> [Task goal] Could the records be returned exactly, with the pictures left out?

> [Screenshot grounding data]
________________

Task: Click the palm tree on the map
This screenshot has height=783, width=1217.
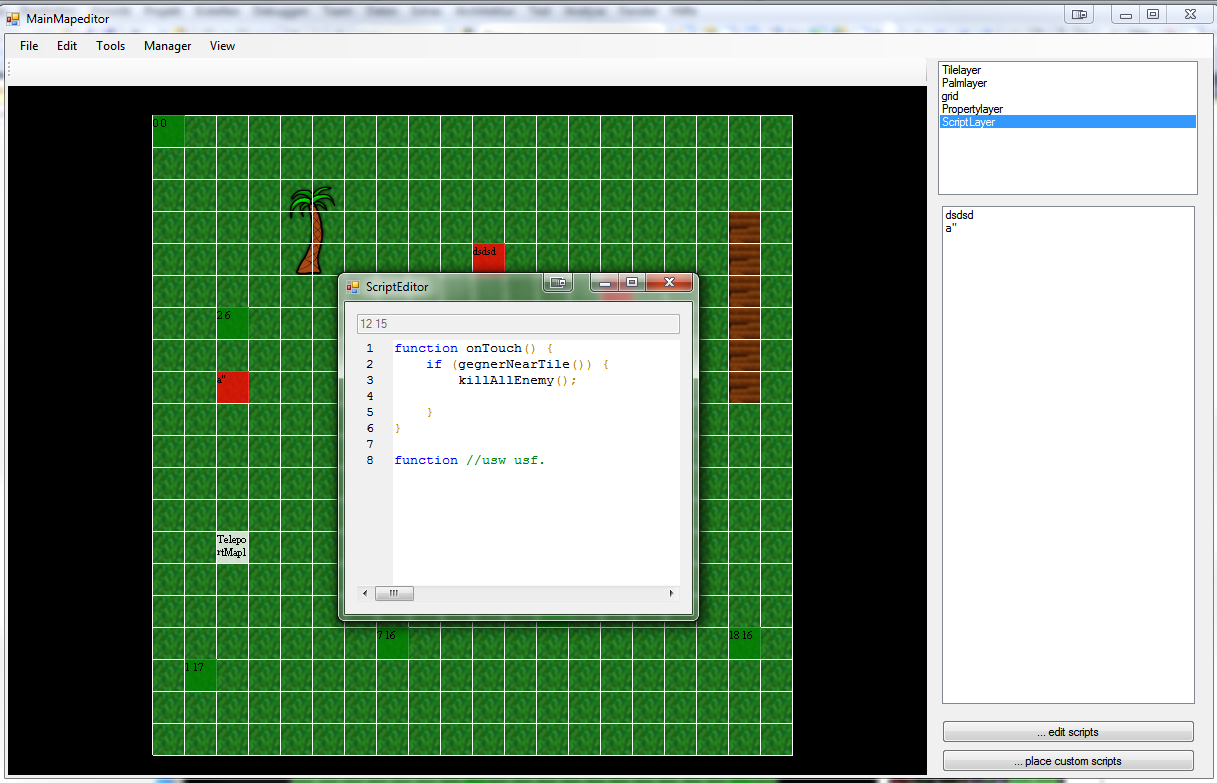Action: 311,230
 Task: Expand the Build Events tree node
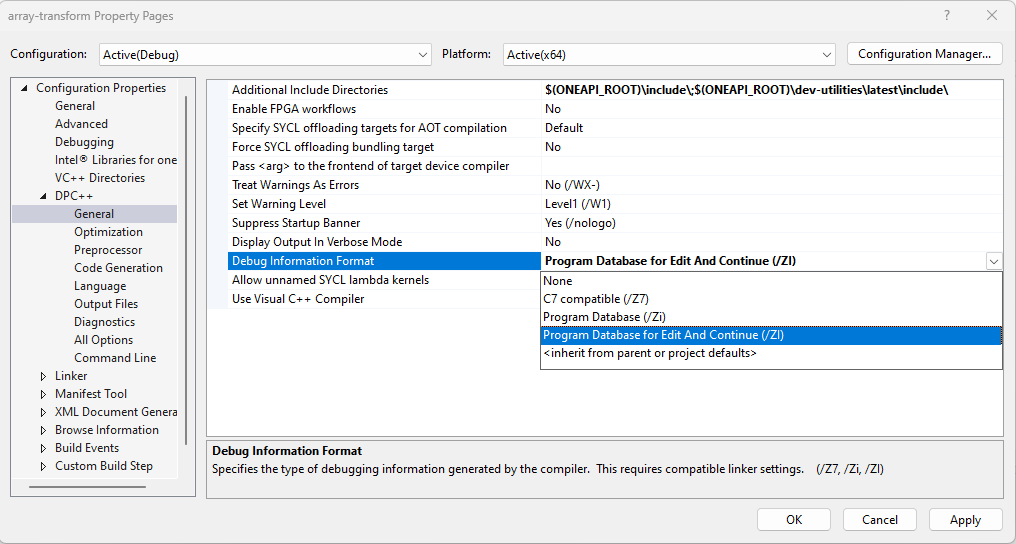tap(43, 448)
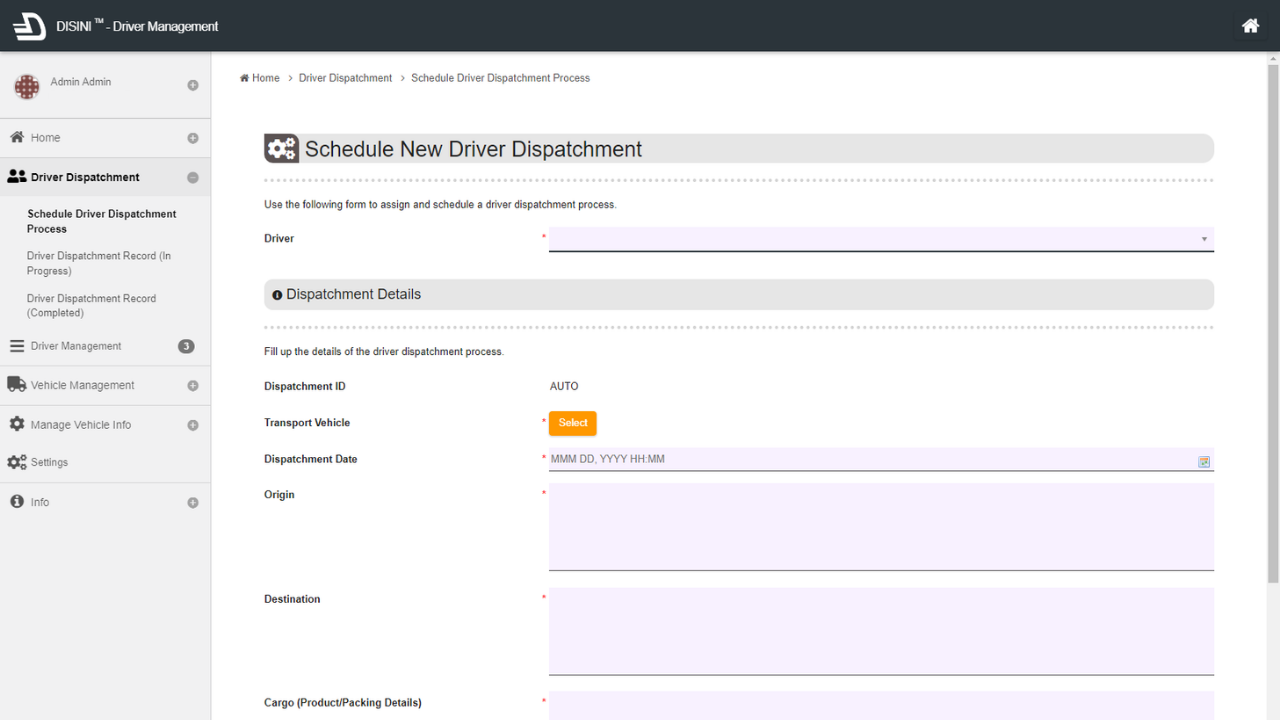Open the Driver dropdown list
The image size is (1280, 720).
[x=880, y=239]
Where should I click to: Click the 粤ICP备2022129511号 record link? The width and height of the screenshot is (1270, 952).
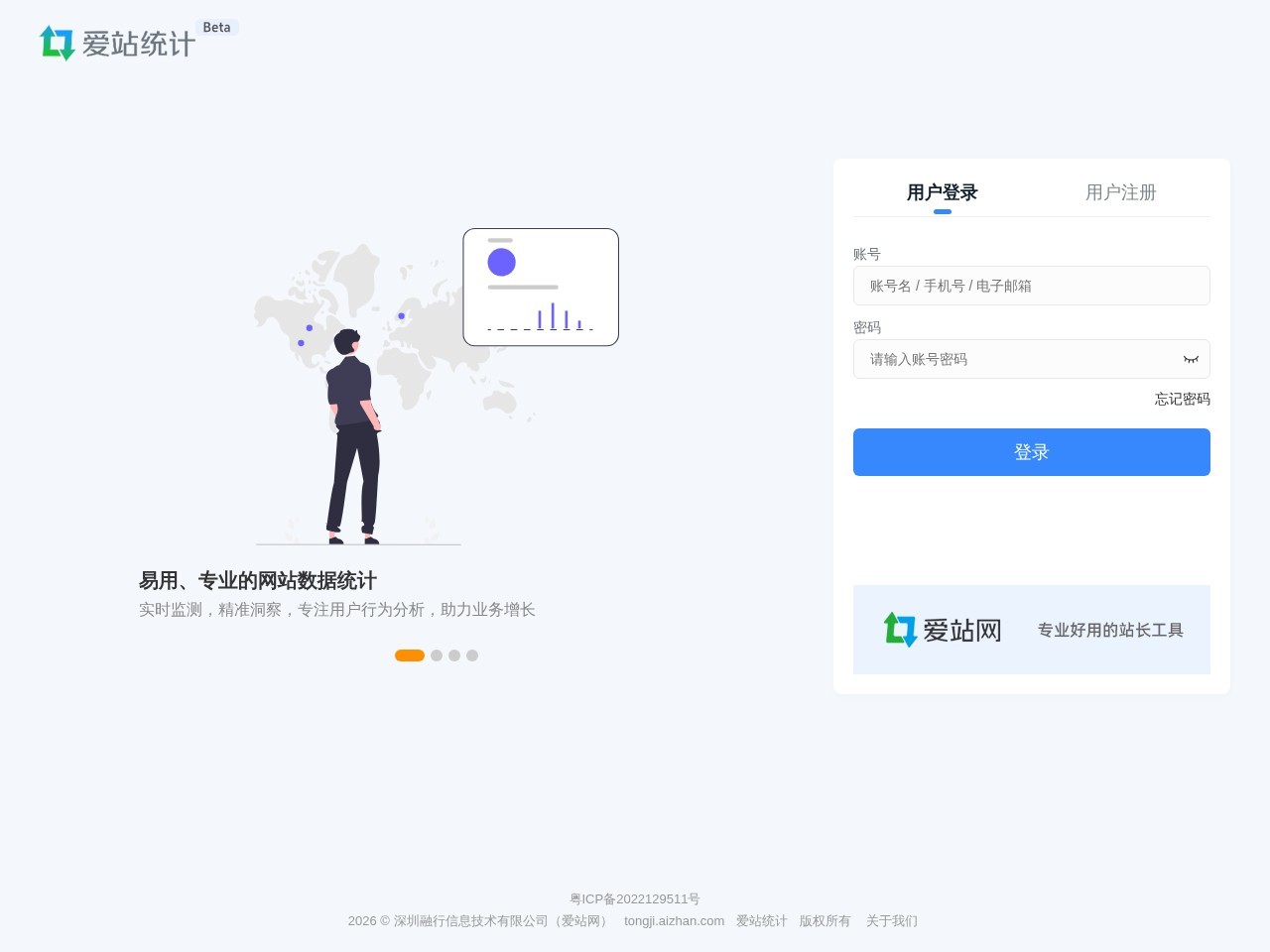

________________

> [Exercise response]
Task: Click the palm tree on the map
This screenshot has height=783, width=1217.
Action: 311,230
 Task: Expand the Build Events tree node
tap(43, 448)
Open the Driver dropdown list
The image size is (1280, 720).
[x=880, y=239]
Where should I click to: Click the 粤ICP备2022129511号 record link? The width and height of the screenshot is (1270, 952).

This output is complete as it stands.